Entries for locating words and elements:

*****

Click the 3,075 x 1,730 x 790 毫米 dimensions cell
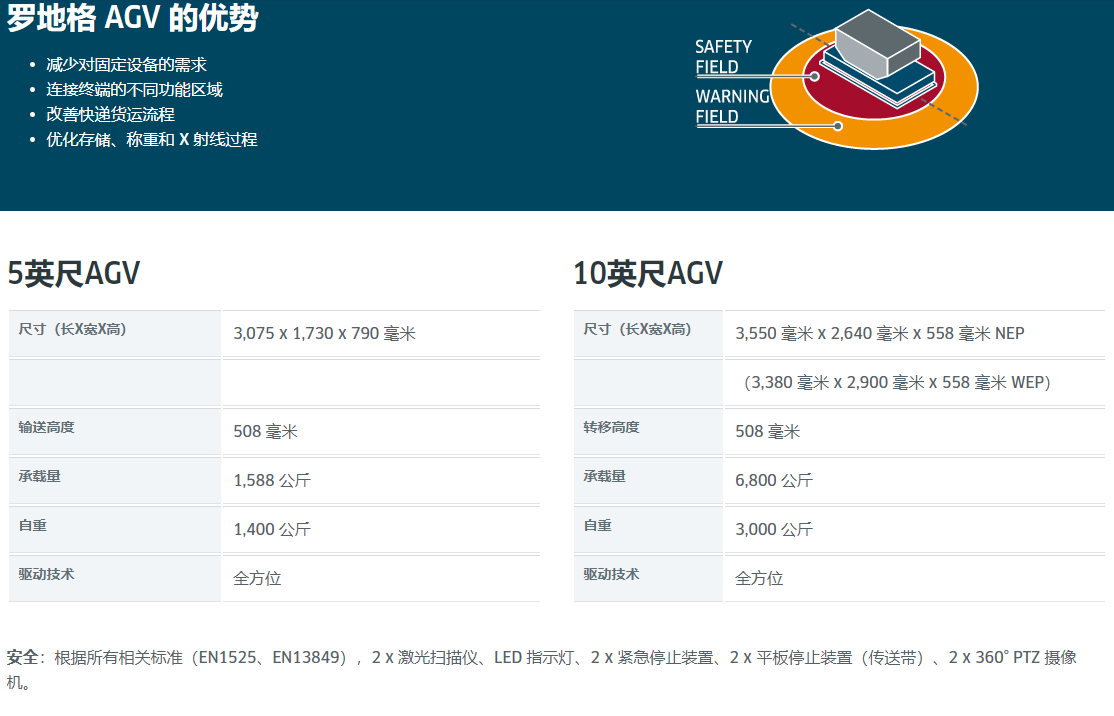The height and width of the screenshot is (716, 1114). coord(324,334)
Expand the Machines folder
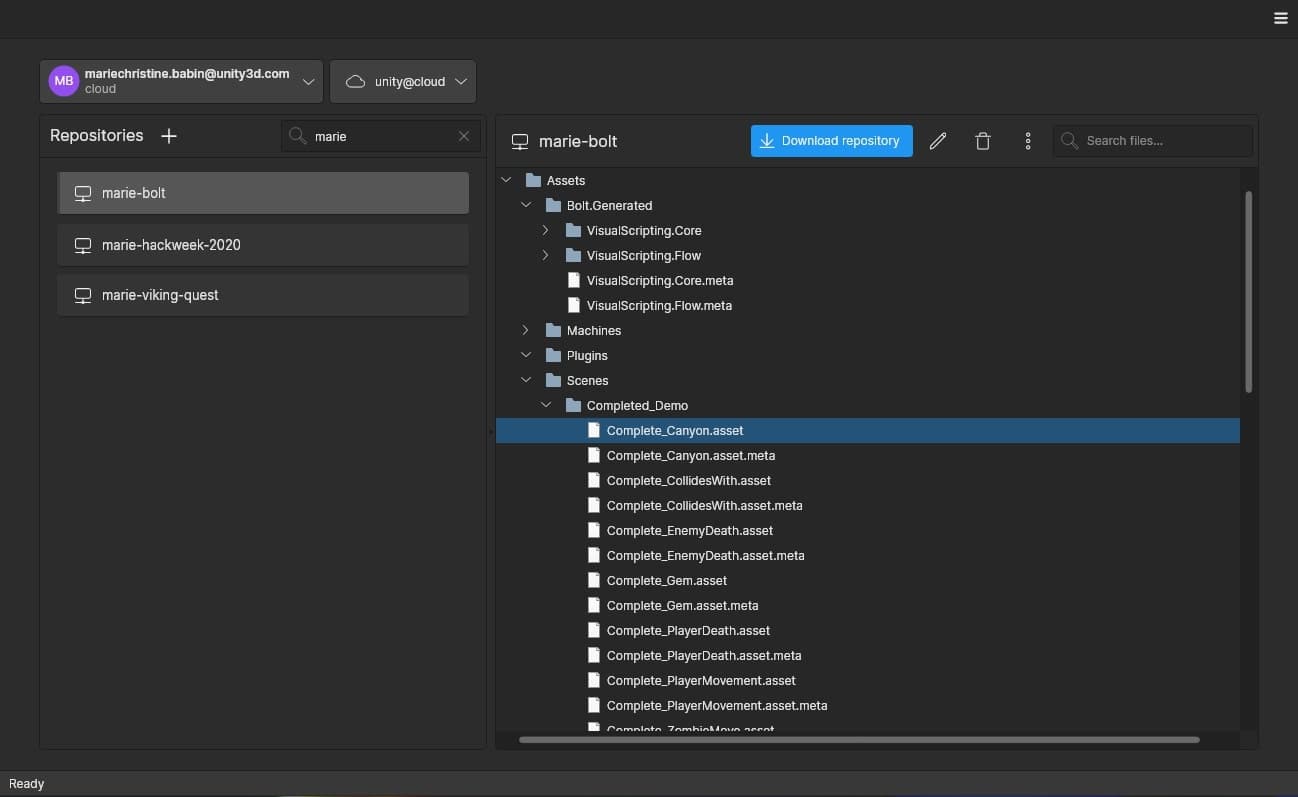The width and height of the screenshot is (1298, 797). (x=526, y=330)
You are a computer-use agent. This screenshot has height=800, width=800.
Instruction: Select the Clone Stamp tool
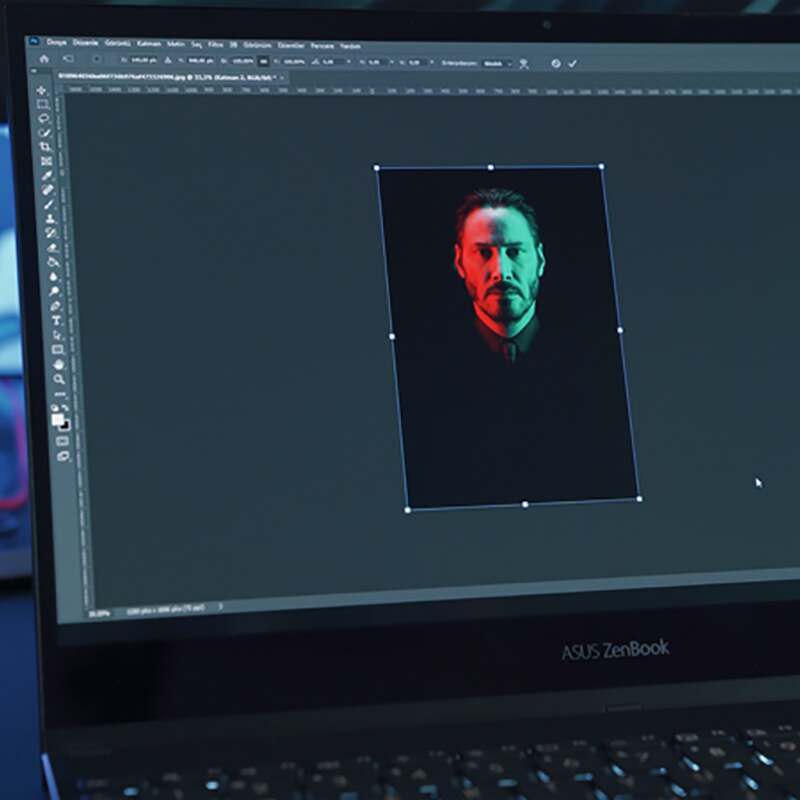(x=49, y=218)
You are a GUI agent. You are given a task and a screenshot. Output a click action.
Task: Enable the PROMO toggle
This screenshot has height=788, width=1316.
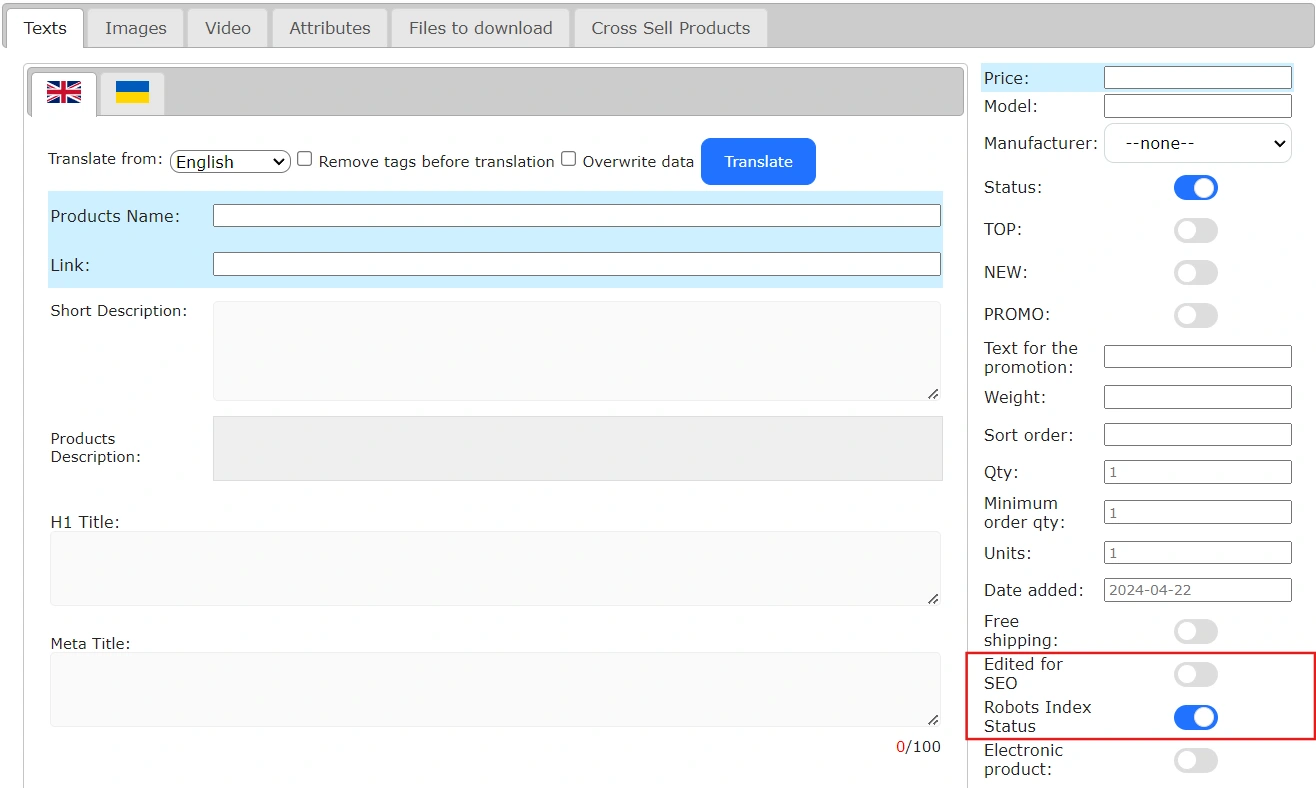[1195, 316]
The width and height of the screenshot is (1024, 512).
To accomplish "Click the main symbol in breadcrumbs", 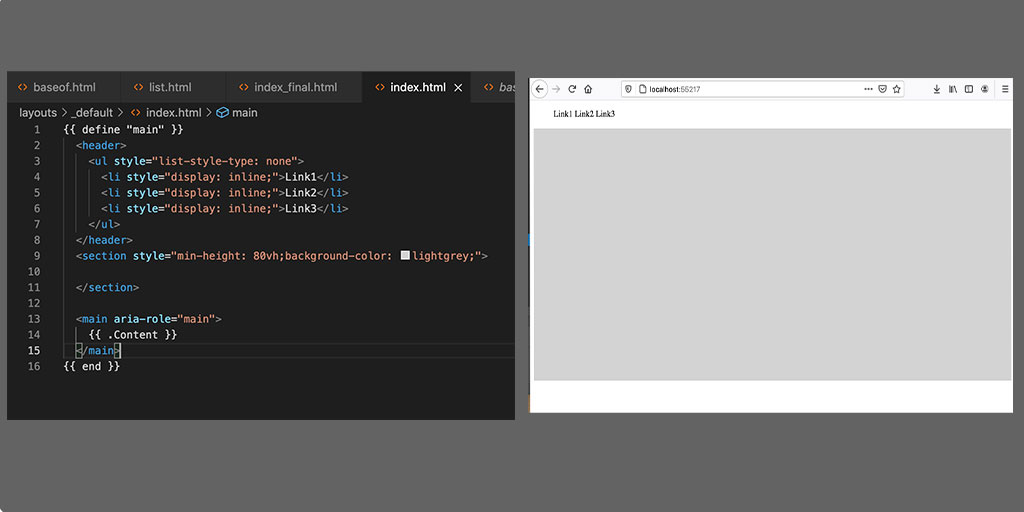I will click(x=244, y=113).
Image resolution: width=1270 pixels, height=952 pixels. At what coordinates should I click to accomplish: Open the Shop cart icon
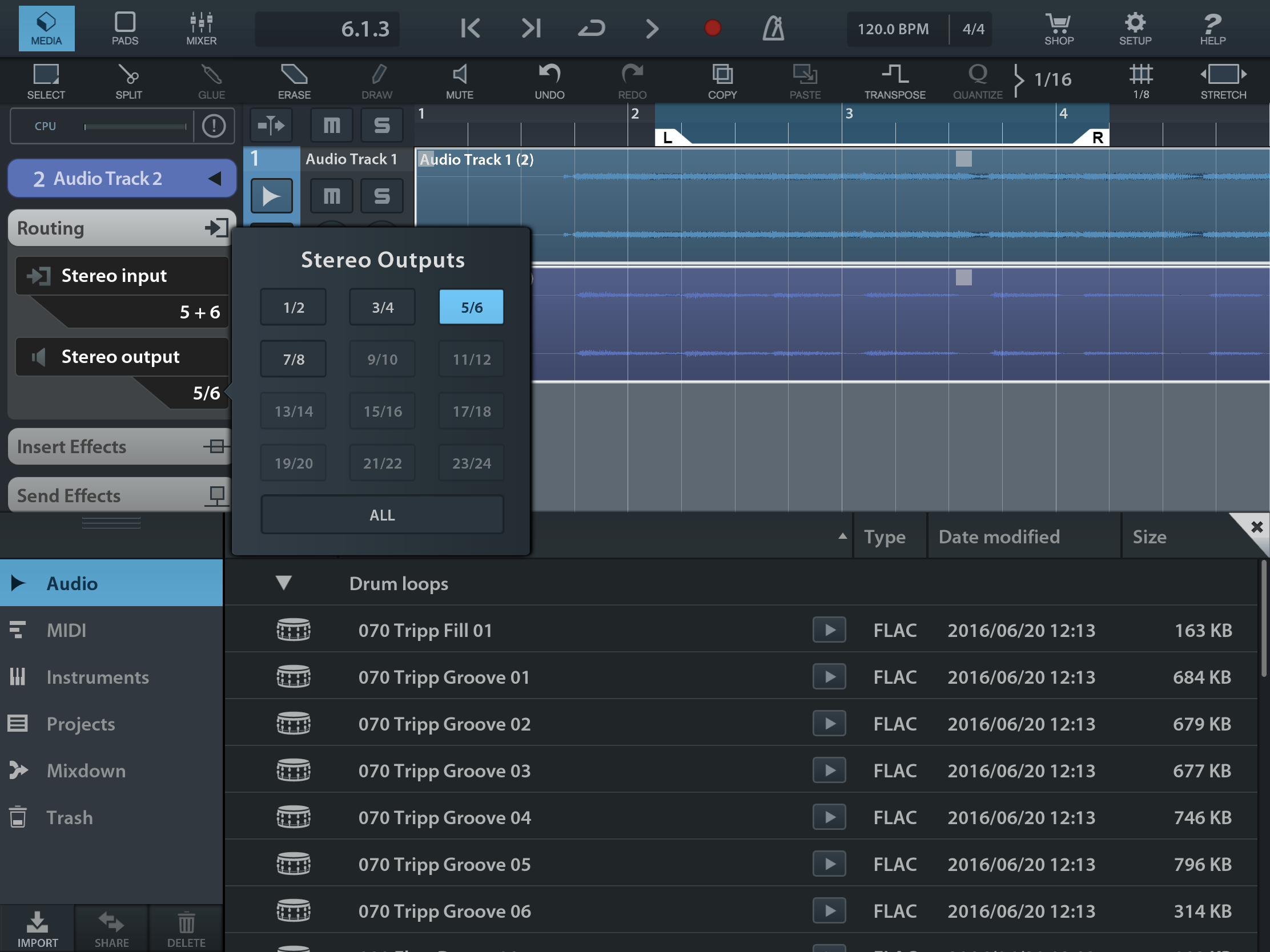pos(1058,28)
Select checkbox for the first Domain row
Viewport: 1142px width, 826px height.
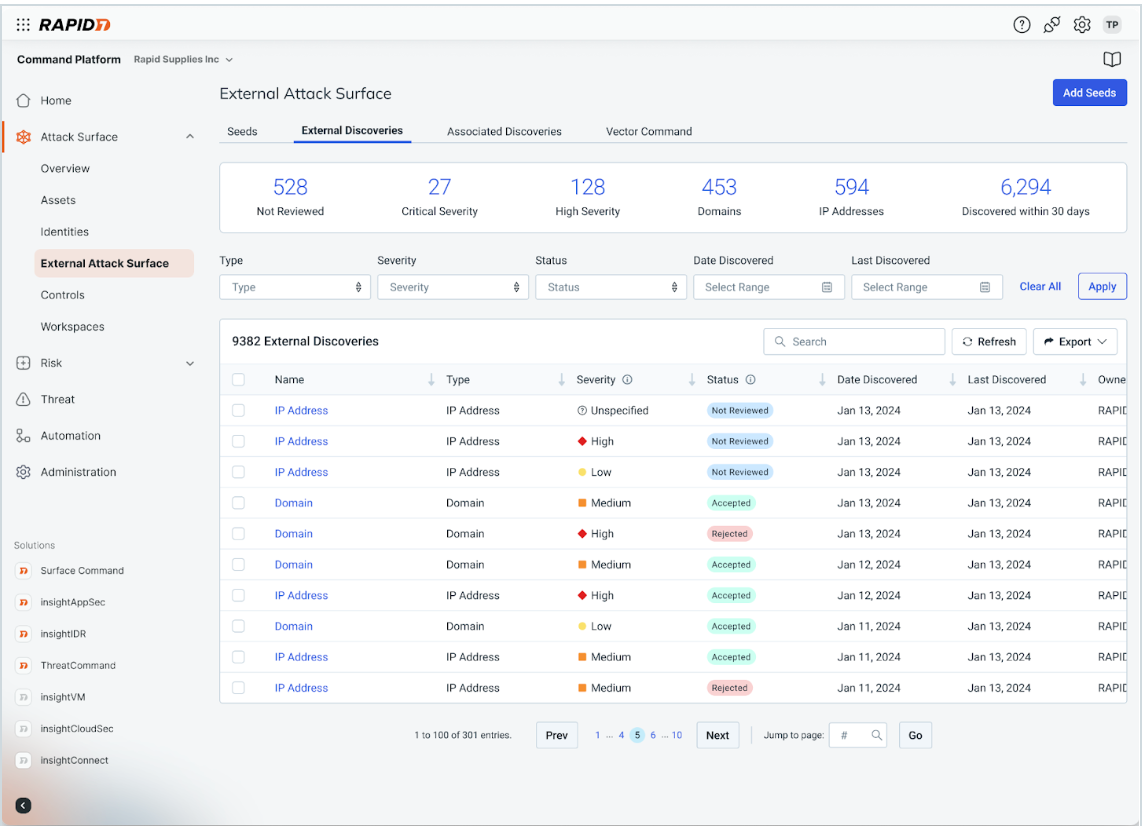click(x=238, y=503)
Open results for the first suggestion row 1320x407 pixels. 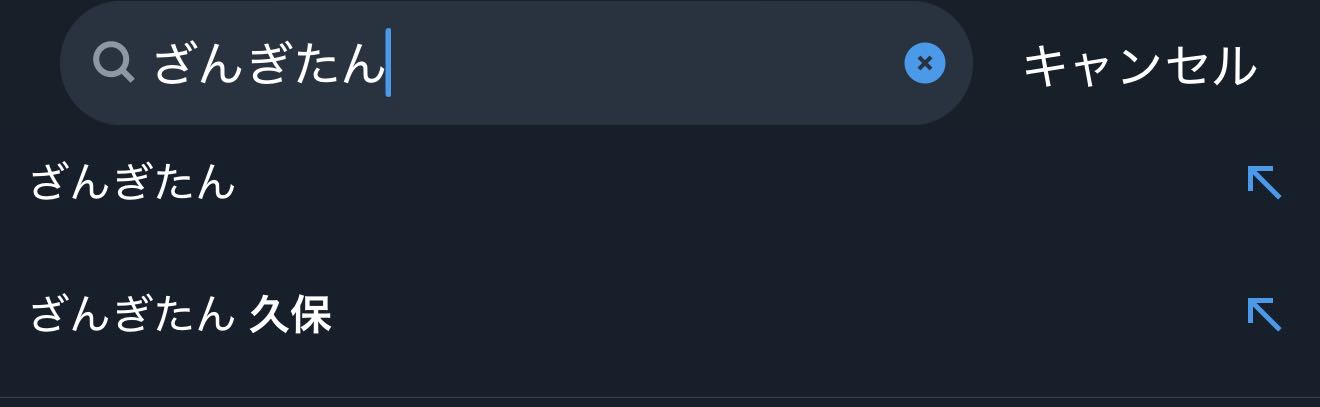600,184
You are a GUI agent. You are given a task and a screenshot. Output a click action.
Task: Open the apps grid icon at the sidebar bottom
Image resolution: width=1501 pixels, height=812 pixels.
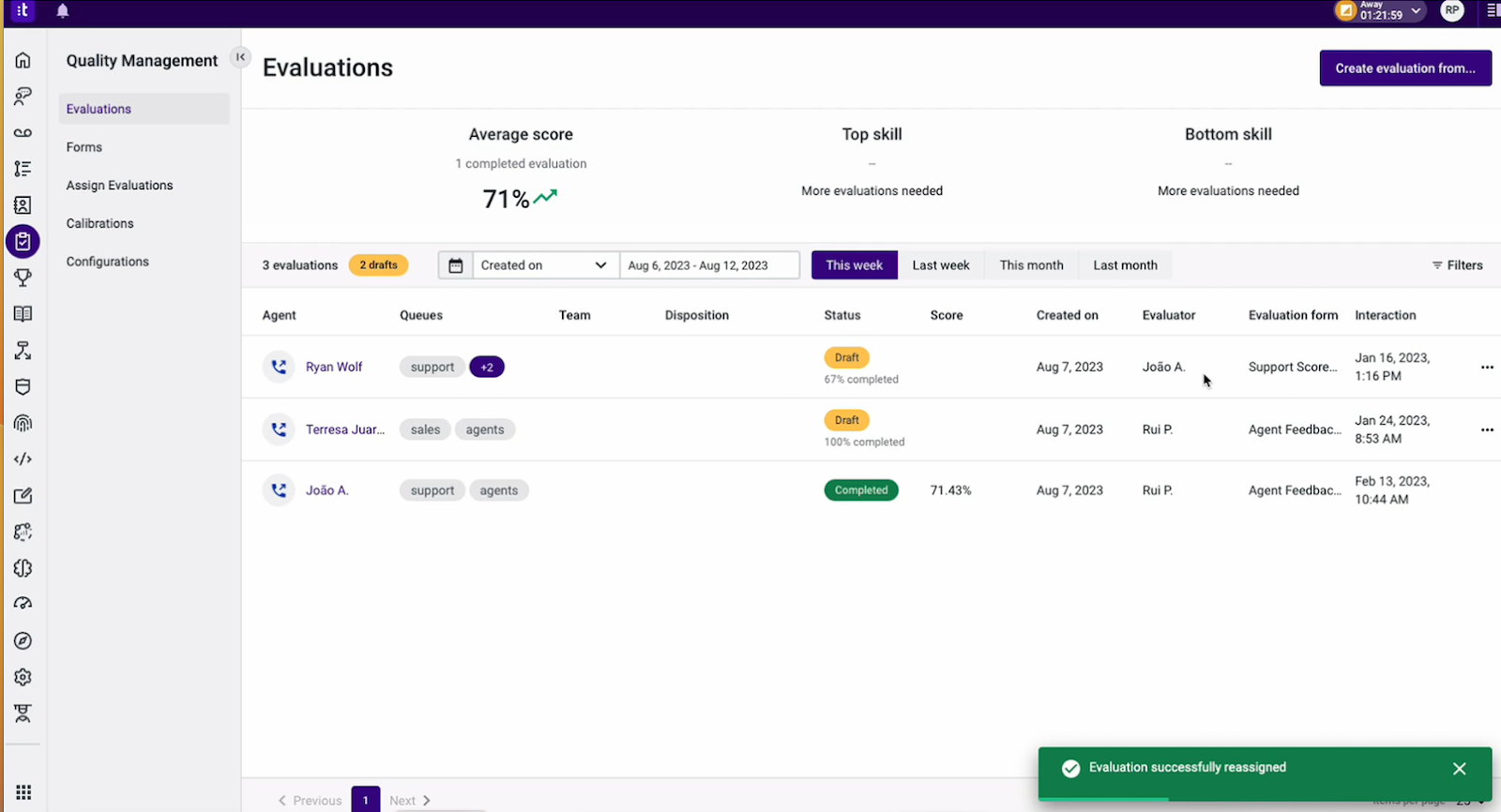(x=23, y=792)
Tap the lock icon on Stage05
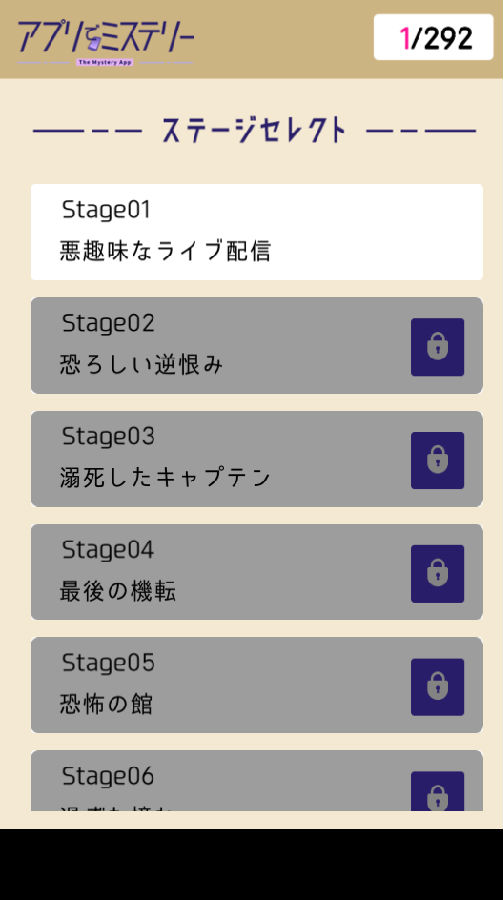This screenshot has height=900, width=503. click(x=438, y=687)
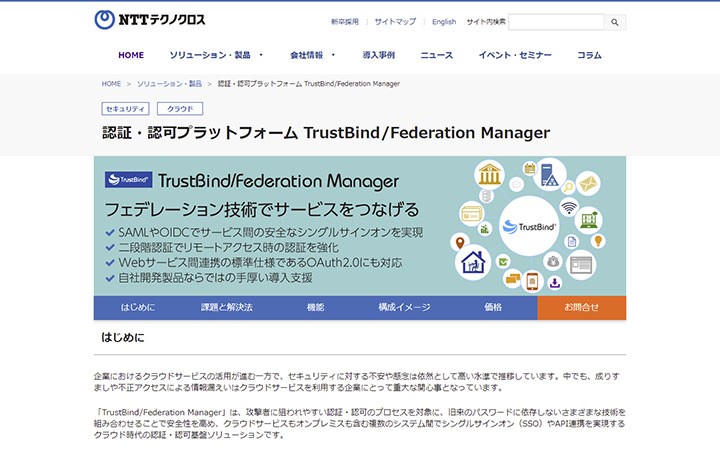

*****

■ **Exercise requirements**
Please extract every line of the records that contains the string "Image". Case counts.

■ **Written response**
Image resolution: width=1270 pixels, height=952 pixels. At what coordinates should I click to accomplish: Open the Shop cart icon
Image resolution: width=1501 pixels, height=812 pixels.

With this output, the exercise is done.